Star Rating:

Wiener-Dog

Director: Todd Solondz.

Actors: Danny DeVito, Kieran Culkin, Zosia Mamet, Julie Delpy

Release Date: Friday 12th August 2016

Genre(s): Drama

Running time: 88 minutes

Happiness director Todd Solondz returns with his unique brand of bone-dry humour for this portmanteau of four loosely connected stories involving the eponymous dachshund. Dropped off a kennel, the dog is christened Wiener-Dog by her new owners Tracy Letts, Julie Delpy and their young son, Keaton Nigel Cooke. However, a mistake involving a granola bar leads to a terrible bout of diarrhoea and Wiener-Dog is taken to be put down. Vet Greta Gerwig takes pity on her and brings her home, where she embarks on a road trip with school friend Kieran Culkin. Later, it's Danny DeVito's turn, a sad sack film lecturer desperate to hear back about his screenplay, before moving into the care of the terminally-ill Ellen Burstyn.

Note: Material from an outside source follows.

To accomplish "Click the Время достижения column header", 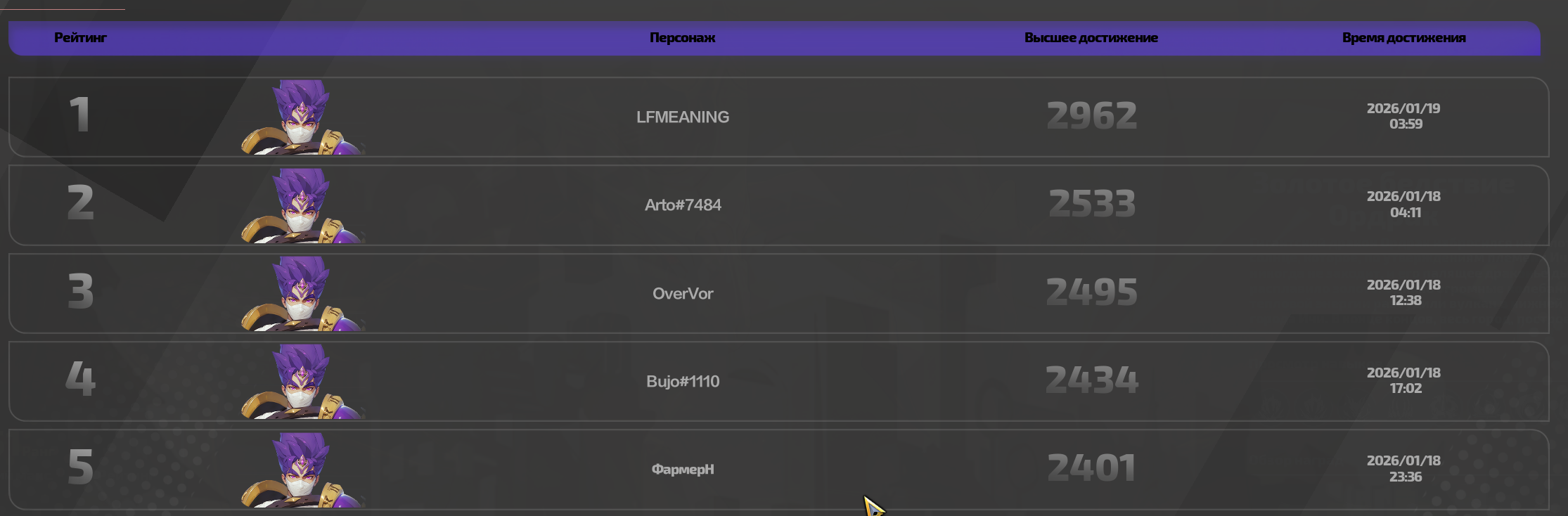I will 1403,38.
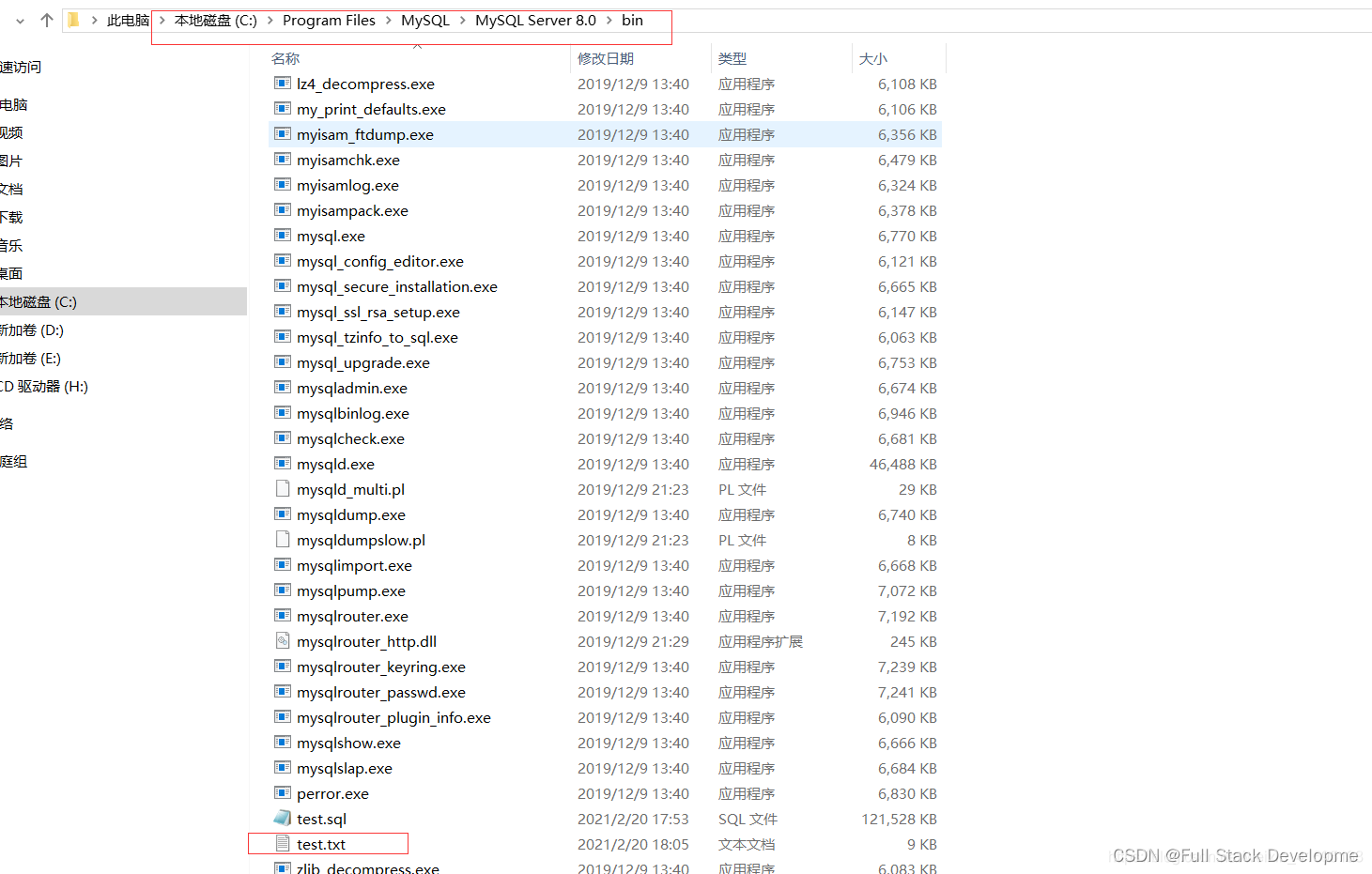Click the test.sql SQL file icon
Screen dimensions: 1372x874
click(x=282, y=818)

Solondz's strength is also his undoing here as his aptitude for character insight makes Wiener-Dog an occasionally frustrating affair: just as we're getting into the backstory and life of a character, the story up sticks and moves on to the next vignette. DeVito's life leading up to his breakdown would be a film in itself, and what is going to happen to Gerwig and Culkin once they hit the road is disappointingly left unexplored. Hopefully Solondz will return to these tantalising characters in future films.

Full to the brink of typical Solondz losers, it’s the Gerwig-Culkin story that stands out. Initially about the lonely Gerwig attracted to the bored Culkin despite him bullying her friend at school, her story then develops into Culkin's: in what is a seamless handover it emerges that Culkin is a drug addict hitting the road to deliver some bad news to his Down's syndrome brother. Like DeVito's story, this could be another movie in its own right. Some episodes slide into each other with ease while others are linked less well (just how did DeVito come into possession of the dog? Does it matter?)

All the while we're treated to typical Solondz weirdness. The multiple girls who appear to Burstyn, telling her they represent different aspects of her life (the life she would have had if she forgave her mother, the life she would have had if she had 'bigger tits', etc). And only Solondz would offer up a slow tracking shot of a trail of dog diarrhoea to Clair De Lune.

Funny and terribly sad at the same time, Wiener-Dog may not rub shoulders with Happiness but will more than satisfy Solondz fans.